» Task description
Update the records below by changing every "Identify the location of" to "Give the position of". Leave everything else as it is.

Records pointing to text and elements:
----

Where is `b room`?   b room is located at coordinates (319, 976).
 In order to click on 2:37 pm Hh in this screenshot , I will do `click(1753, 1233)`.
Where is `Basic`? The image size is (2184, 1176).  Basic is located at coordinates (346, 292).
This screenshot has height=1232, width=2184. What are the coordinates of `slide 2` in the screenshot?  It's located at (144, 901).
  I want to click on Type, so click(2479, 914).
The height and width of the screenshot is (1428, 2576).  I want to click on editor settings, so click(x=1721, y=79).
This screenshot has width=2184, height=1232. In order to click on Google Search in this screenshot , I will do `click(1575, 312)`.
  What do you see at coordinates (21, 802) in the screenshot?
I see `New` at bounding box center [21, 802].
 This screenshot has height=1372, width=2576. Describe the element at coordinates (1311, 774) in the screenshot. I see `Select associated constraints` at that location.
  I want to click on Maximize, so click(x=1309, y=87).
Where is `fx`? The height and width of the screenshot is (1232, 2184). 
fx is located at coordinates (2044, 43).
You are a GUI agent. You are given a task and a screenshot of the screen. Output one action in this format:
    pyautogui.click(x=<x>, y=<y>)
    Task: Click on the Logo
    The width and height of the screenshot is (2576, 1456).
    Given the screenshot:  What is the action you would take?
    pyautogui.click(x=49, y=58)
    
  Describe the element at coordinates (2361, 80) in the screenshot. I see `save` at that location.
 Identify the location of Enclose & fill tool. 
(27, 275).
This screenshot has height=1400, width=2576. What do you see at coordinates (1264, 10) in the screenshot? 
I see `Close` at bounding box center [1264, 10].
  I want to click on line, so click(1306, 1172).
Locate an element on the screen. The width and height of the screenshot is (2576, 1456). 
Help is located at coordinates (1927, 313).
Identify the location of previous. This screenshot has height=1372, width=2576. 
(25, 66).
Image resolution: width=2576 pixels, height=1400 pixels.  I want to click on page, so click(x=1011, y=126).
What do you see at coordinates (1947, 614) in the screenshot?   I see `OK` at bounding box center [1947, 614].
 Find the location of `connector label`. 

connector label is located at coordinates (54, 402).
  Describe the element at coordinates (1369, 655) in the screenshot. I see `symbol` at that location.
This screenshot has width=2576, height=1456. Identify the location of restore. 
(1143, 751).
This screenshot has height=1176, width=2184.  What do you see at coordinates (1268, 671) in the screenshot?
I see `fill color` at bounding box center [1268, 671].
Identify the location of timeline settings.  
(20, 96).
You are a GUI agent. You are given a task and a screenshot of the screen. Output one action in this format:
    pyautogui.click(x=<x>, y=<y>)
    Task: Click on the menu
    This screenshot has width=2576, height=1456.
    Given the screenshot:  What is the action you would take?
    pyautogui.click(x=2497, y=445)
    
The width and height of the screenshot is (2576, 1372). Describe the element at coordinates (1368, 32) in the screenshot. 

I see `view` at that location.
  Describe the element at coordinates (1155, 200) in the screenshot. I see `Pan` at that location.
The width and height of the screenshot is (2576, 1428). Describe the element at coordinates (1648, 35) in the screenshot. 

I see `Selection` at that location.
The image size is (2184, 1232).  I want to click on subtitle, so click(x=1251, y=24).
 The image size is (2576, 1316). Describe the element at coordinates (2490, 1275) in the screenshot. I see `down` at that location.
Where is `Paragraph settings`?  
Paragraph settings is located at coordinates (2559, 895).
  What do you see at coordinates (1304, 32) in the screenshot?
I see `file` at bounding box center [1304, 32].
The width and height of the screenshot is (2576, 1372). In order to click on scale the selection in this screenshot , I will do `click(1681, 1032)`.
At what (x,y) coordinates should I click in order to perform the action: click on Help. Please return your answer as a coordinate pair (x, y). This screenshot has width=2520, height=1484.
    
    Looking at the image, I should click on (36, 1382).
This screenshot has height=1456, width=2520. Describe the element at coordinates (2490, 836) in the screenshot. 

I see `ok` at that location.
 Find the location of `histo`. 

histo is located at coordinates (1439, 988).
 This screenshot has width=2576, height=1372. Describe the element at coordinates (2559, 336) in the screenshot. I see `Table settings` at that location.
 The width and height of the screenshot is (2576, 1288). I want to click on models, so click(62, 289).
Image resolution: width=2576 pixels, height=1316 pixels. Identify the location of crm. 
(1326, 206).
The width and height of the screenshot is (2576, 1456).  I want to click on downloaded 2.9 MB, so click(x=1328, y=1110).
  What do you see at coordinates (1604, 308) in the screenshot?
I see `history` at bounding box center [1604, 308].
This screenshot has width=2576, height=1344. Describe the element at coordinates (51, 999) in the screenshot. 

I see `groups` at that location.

----

» Solved problem
Where is `b room`?   b room is located at coordinates (319, 976).
 In order to click on 2:37 pm Hh in this screenshot , I will do `click(1753, 1233)`.
Where is `Basic`? The image size is (2184, 1176).  Basic is located at coordinates (346, 292).
This screenshot has height=1232, width=2184. What are the coordinates of `slide 2` in the screenshot?  It's located at (144, 901).
  I want to click on Type, so click(2479, 914).
The height and width of the screenshot is (1428, 2576).  I want to click on editor settings, so click(x=1721, y=79).
This screenshot has width=2184, height=1232. In order to click on Google Search in this screenshot , I will do `click(1575, 312)`.
  What do you see at coordinates (21, 802) in the screenshot?
I see `New` at bounding box center [21, 802].
 This screenshot has height=1372, width=2576. Describe the element at coordinates (1311, 774) in the screenshot. I see `Select associated constraints` at that location.
  I want to click on Maximize, so click(x=1309, y=87).
Where is `fx`? The height and width of the screenshot is (1232, 2184). 
fx is located at coordinates (2044, 43).
You are a GUI agent. You are given a task and a screenshot of the screen. Output one action in this format:
    pyautogui.click(x=<x>, y=<y>)
    Task: Click on the Logo
    The width and height of the screenshot is (2576, 1456).
    Given the screenshot:  What is the action you would take?
    pyautogui.click(x=49, y=58)
    
  Describe the element at coordinates (2361, 80) in the screenshot. I see `save` at that location.
 Give the position of Enclose & fill tool. 
(27, 275).
This screenshot has height=1400, width=2576. What do you see at coordinates (1264, 10) in the screenshot? 
I see `Close` at bounding box center [1264, 10].
  I want to click on line, so click(1306, 1172).
Locate an element on the screen. The width and height of the screenshot is (2576, 1456). 
Help is located at coordinates (1927, 313).
Give the position of previous. This screenshot has height=1372, width=2576. 
(25, 66).
Image resolution: width=2576 pixels, height=1400 pixels.  I want to click on page, so click(x=1011, y=126).
What do you see at coordinates (1947, 614) in the screenshot?   I see `OK` at bounding box center [1947, 614].
 Find the location of `connector label`. 

connector label is located at coordinates (54, 402).
  Describe the element at coordinates (1369, 655) in the screenshot. I see `symbol` at that location.
This screenshot has width=2576, height=1456. Give the position of restore. 
(1143, 751).
This screenshot has height=1176, width=2184.  What do you see at coordinates (1268, 671) in the screenshot?
I see `fill color` at bounding box center [1268, 671].
Give the position of timeline settings.  
(20, 96).
You are a GUI agent. You are given a task and a screenshot of the screen. Output one action in this format:
    pyautogui.click(x=<x>, y=<y>)
    Task: Click on the menu
    This screenshot has width=2576, height=1456.
    Given the screenshot:  What is the action you would take?
    pyautogui.click(x=2497, y=445)
    
The width and height of the screenshot is (2576, 1372). Describe the element at coordinates (1368, 32) in the screenshot. 

I see `view` at that location.
  Describe the element at coordinates (1155, 200) in the screenshot. I see `Pan` at that location.
The width and height of the screenshot is (2576, 1428). Describe the element at coordinates (1648, 35) in the screenshot. 

I see `Selection` at that location.
The image size is (2184, 1232).  I want to click on subtitle, so click(x=1251, y=24).
 The image size is (2576, 1316). Describe the element at coordinates (2490, 1275) in the screenshot. I see `down` at that location.
Where is `Paragraph settings`?  
Paragraph settings is located at coordinates (2559, 895).
  What do you see at coordinates (1304, 32) in the screenshot?
I see `file` at bounding box center [1304, 32].
The width and height of the screenshot is (2576, 1372). In order to click on scale the selection in this screenshot , I will do `click(1681, 1032)`.
At what (x,y) coordinates should I click in order to perform the action: click on Help. Please return your answer as a coordinate pair (x, y). This screenshot has width=2520, height=1484.
    
    Looking at the image, I should click on (36, 1382).
This screenshot has height=1456, width=2520. Describe the element at coordinates (2490, 836) in the screenshot. 

I see `ok` at that location.
 Find the location of `histo`. 

histo is located at coordinates (1439, 988).
 This screenshot has width=2576, height=1372. Describe the element at coordinates (2559, 336) in the screenshot. I see `Table settings` at that location.
 The width and height of the screenshot is (2576, 1288). I want to click on models, so click(62, 289).
Image resolution: width=2576 pixels, height=1316 pixels. Give the position of crm. 
(1326, 206).
The width and height of the screenshot is (2576, 1456).  I want to click on downloaded 2.9 MB, so click(x=1328, y=1110).
  What do you see at coordinates (1604, 308) in the screenshot?
I see `history` at bounding box center [1604, 308].
This screenshot has width=2576, height=1344. Describe the element at coordinates (51, 999) in the screenshot. 

I see `groups` at that location.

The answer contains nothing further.